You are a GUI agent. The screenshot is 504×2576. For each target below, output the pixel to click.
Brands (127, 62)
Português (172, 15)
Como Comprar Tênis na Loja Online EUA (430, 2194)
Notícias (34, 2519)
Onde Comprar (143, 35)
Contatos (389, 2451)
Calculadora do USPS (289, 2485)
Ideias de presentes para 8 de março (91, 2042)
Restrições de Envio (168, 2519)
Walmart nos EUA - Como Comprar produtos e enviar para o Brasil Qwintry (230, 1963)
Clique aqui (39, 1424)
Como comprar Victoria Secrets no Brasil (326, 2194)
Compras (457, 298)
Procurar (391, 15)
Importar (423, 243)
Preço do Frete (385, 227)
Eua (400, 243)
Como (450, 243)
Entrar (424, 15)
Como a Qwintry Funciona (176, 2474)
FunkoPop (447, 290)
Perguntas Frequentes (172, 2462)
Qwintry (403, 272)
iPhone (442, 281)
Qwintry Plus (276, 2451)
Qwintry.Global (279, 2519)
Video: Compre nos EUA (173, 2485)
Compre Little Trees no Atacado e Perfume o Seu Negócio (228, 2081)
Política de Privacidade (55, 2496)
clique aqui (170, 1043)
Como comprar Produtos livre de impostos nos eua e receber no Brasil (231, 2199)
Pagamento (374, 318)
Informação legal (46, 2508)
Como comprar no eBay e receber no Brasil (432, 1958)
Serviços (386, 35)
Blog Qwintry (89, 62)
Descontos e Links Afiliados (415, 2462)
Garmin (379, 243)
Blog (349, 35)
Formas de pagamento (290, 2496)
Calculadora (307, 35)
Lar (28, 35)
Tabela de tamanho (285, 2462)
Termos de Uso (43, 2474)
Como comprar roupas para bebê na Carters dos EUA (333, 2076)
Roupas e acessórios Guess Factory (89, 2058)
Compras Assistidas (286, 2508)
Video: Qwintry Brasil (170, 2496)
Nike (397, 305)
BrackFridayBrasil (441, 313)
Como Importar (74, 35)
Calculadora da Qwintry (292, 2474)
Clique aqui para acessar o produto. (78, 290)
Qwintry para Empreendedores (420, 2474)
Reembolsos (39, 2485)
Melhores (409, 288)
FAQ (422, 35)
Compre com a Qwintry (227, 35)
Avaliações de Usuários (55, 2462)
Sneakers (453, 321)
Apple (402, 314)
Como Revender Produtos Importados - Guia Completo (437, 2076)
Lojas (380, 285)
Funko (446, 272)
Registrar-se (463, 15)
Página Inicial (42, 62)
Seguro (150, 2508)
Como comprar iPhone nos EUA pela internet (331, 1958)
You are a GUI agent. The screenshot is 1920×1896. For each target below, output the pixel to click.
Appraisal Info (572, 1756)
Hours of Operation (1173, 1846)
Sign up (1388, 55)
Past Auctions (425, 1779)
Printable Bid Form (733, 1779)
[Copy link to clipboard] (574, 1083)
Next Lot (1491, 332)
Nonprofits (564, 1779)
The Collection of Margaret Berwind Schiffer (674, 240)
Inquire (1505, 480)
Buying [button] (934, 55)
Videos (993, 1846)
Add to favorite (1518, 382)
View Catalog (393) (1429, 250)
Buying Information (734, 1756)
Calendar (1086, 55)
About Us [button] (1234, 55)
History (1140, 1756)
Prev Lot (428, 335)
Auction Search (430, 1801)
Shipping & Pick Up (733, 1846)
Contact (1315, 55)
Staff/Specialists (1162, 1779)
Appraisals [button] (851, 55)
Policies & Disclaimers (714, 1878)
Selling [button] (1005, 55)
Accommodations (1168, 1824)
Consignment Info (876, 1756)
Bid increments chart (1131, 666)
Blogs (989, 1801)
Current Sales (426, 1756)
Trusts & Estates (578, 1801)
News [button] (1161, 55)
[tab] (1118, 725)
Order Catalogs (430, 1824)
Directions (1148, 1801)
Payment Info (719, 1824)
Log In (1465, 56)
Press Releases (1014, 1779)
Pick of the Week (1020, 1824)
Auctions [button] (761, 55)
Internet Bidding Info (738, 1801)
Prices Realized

- **What to produce**: Your job is to output all of the material exactly.

- **Written response**:
You are a GUI agent. The screenshot is 504×2576. For each target below, output the pixel to click.
Brands (127, 62)
Português (172, 15)
Como Comprar Tênis na Loja Online EUA (430, 2194)
Notícias (34, 2519)
Onde Comprar (143, 35)
Contatos (389, 2451)
Calculadora do USPS (289, 2485)
Ideias de presentes para 8 de março (91, 2042)
Restrições de Envio (168, 2519)
Walmart nos EUA - Como Comprar produtos e enviar para o Brasil Qwintry (230, 1963)
Clique aqui (39, 1424)
Como comprar Victoria Secrets no Brasil (326, 2194)
Compras (457, 298)
Procurar (391, 15)
Importar (423, 243)
Preço do Frete (385, 227)
Eua (400, 243)
Como (450, 243)
Entrar (424, 15)
Como a Qwintry Funciona (176, 2474)
FunkoPop (447, 290)
Perguntas Frequentes (172, 2462)
Qwintry (403, 272)
iPhone (442, 281)
Qwintry Plus (276, 2451)
Qwintry.Global (279, 2519)
Video: Compre nos EUA (173, 2485)
Compre Little Trees no Atacado e Perfume o Seu Negócio (228, 2081)
Política de Privacidade (55, 2496)
clique aqui (170, 1043)
Como comprar Produtos livre de impostos nos eua e receber no Brasil (231, 2199)
Pagamento (374, 318)
Informação legal (46, 2508)
Como comprar no eBay e receber no Brasil (432, 1958)
Serviços (386, 35)
Blog Qwintry (89, 62)
Descontos e Links Afiliados (415, 2462)
Garmin (379, 243)
Blog (349, 35)
Formas de pagamento (290, 2496)
Calculadora (307, 35)
Lar (28, 35)
Tabela de tamanho (285, 2462)
Termos de Uso (43, 2474)
Como comprar roupas para bebê na Carters dos EUA (333, 2076)
Roupas e acessórios Guess Factory (89, 2058)
Compras Assistidas (286, 2508)
Video: Qwintry Brasil (170, 2496)
Nike (397, 305)
BrackFridayBrasil (441, 313)
Como Importar (74, 35)
Calculadora da Qwintry (292, 2474)
Clique aqui para acessar o produto. (78, 290)
Qwintry para Empreendedores (420, 2474)
Reembolsos (39, 2485)
Melhores (409, 288)
FAQ (422, 35)
Compre com a Qwintry (227, 35)
Avaliações de Usuários (55, 2462)
Sneakers (453, 321)
Apple (402, 314)
Como Revender Produtos Importados - Guia Completo (437, 2076)
Lojas (380, 285)
Funko (446, 272)
Registrar-se (463, 15)
Página Inicial (42, 62)
Seguro (150, 2508)
Como comprar iPhone nos EUA pela internet (331, 1958)
You are a GUI agent. The screenshot is 1920×1896. For each target below, output the pixel to click.
Appraisal Info (572, 1756)
Hours of Operation (1173, 1846)
Sign up (1388, 55)
Past Auctions (425, 1779)
Printable Bid Form (733, 1779)
[Copy link to clipboard] (574, 1083)
Next Lot (1491, 332)
Nonprofits (564, 1779)
The Collection of Margaret Berwind Schiffer (674, 240)
Inquire (1505, 480)
Buying [button] (934, 55)
Videos (993, 1846)
Add to favorite (1518, 382)
View Catalog (393) (1429, 250)
Buying Information (734, 1756)
Calendar (1086, 55)
About Us [button] (1234, 55)
History (1140, 1756)
Prev Lot (428, 335)
Auction Search (430, 1801)
Shipping & Pick Up (733, 1846)
Contact (1315, 55)
Staff/Specialists (1162, 1779)
Appraisals [button] (851, 55)
Policies & Disclaimers (714, 1878)
Selling [button] (1005, 55)
Accommodations (1168, 1824)
Consignment Info (876, 1756)
Bid increments chart (1131, 666)
Blogs (989, 1801)
Current Sales (426, 1756)
Trusts & Estates (578, 1801)
News [button] (1161, 55)
[tab] (1118, 725)
Order Catalogs (430, 1824)
Directions (1148, 1801)
Payment Info (719, 1824)
Log In (1465, 56)
Press Releases (1014, 1779)
Pick of the Week (1020, 1824)
Auctions [button] (761, 55)
Internet Bidding Info (738, 1801)
Prices Realized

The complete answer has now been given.